Leadership Council for Human Rights

~ Feet in the mud, head in the sky ~

Tuesday, May 27, 2008

Egypt uses new law to crack down on independent satellite TV company

The Egyptian government is using a recent law adopted by the majority of Arab League states to prosecute the owner of a satellite TV company for his role in broadcasting violent anti-government protests, the Los Angeles Times reported Sunday.

Charges of broadcasting without permission have been brought against Nader Gohar, owner of Cairo News Co. According to the article, Cairo News, “provides links and equipment to Al Jazeera, BBC, and other international networks.” Authorities raided Gohar’s office in April after Al Jazeera broadcast images of Egyptian riot police battling with striking textile workers in Mahalla.

Gohar will likely be tired later this month. The article adds: “His company has been shut down and he faces fines and up to one year in prison if convicted.”

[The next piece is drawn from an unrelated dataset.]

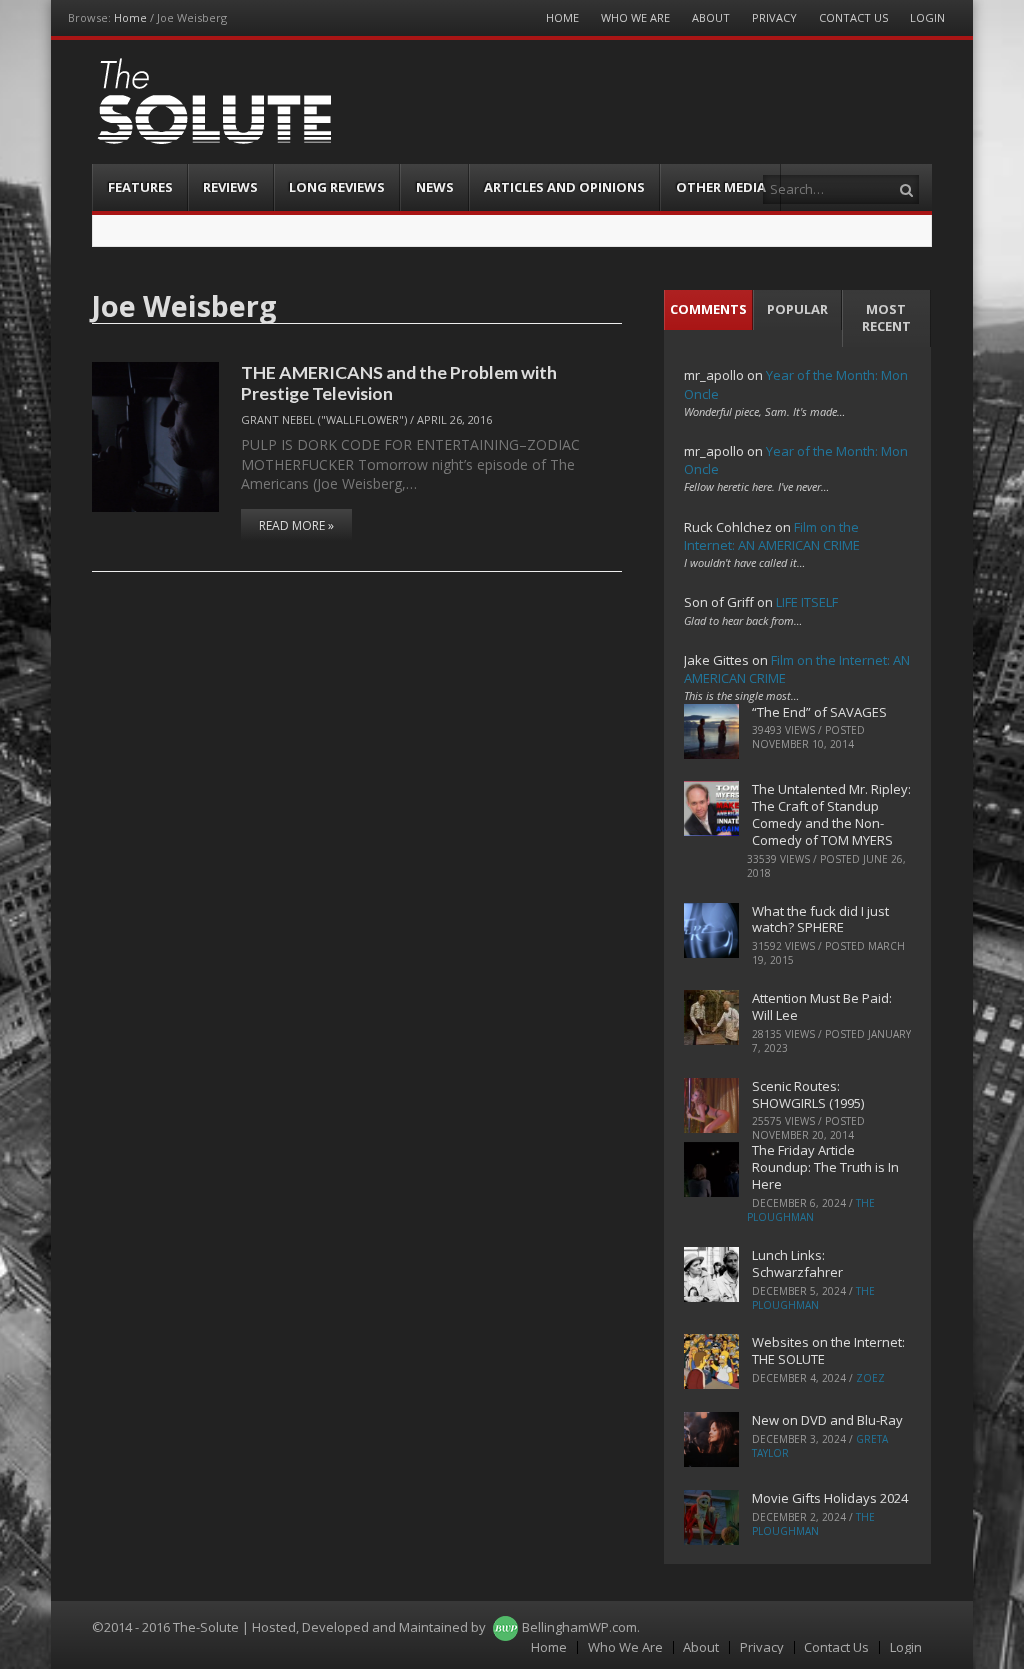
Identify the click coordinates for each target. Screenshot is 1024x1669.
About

Egypt and Saudi Arabia sponsored the Arab League law in question, which pressures channels from producing broadcasts that “negatively affect social peace, national unity, public order and public morals,” or “defame leaders, or national and religious symbols [of other Arab states].”

With the implementation of this new law, human rights and press freedom advocates worry Arab governments will have a free hand to silence public opposition. Human Rights Watch has called the charges against Gohar part of a drive by President Mubarak's government to “stifle freedom of the press.”